"Not allowed...? You mean to say you tie Uncle Lester into a lover's knot, shoot him under a cold shower, push a lean chop into him accompanied by water, and then don't even let the poor old devil get his lips around a single gasper?"

"That's right."

"Well, all I can say is," said Hugo, "it's no life for a refined Caucasian."

Dazed by the information he had received, he began to potter aimlessly about the room. He was not particularly fond of his uncle. Mr. Carmody Senior's practice of giving him no allowance and keeping him imprisoned all the year round at Rudge would alone have been enough to check anything in the nature of tenderness, but he did not think he deserved quite all that seemed to be coming to him at Healthward Ho.

He mused upon his uncle. A complex character. A man with Lester Carmody's loathing for expenditure ought by rights to have been a simple liver, existing off hot milk and triturated sawdust like an American millionaire. That Fate should have given him, together with his prudence in money matters, a recklessness as regarded the pleasures of the table seemed ironic.

"I see they've quit," said Doctor Twist, with a glance out of the window. "If you want to have a word with your uncle you could do it now. No bad news, I hope?"

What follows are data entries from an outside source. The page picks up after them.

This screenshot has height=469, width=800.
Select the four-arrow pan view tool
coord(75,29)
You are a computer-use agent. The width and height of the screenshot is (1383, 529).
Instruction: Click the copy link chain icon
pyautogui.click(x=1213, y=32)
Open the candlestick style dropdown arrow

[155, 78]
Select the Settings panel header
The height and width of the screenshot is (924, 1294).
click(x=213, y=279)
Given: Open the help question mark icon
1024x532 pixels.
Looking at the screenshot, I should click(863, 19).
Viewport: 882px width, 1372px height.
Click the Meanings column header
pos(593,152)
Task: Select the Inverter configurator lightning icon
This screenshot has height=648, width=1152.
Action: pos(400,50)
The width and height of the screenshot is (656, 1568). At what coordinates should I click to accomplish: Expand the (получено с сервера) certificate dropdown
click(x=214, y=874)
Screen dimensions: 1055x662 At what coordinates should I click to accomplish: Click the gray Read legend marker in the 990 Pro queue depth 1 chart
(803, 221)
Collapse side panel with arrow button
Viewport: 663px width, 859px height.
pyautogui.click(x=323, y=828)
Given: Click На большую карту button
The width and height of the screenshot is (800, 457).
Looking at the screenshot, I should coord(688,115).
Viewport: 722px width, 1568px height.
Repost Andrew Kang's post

"If there is I'm the one that's going to get it. Between you and me," said Hugo, who had no secrets from his fellow men, "I've come to try to touch him for a bit of money."

"Is that so?" said Doctor Twist, interested. Anything to do with money always interested the well-known American physician and physical culture expert.

"Yes," said Hugo. "Five hundred quid, to be exact."

He spoke a little despondently, for, having arrived at the window again, he was in a position now to take a good look at his uncle. And so forbidding had bodily toil and mental disturbance rendered the latter's expression that he found the fresh young hopes with which he had started out on this expedition rapidly ebbing away. If Mr. Carmody were to burst—and he looked as if he might do so at any moment—he, Hugo, being his nearest of kin, would inherit, but, failing that, there seemed to be no cash in sight whatever.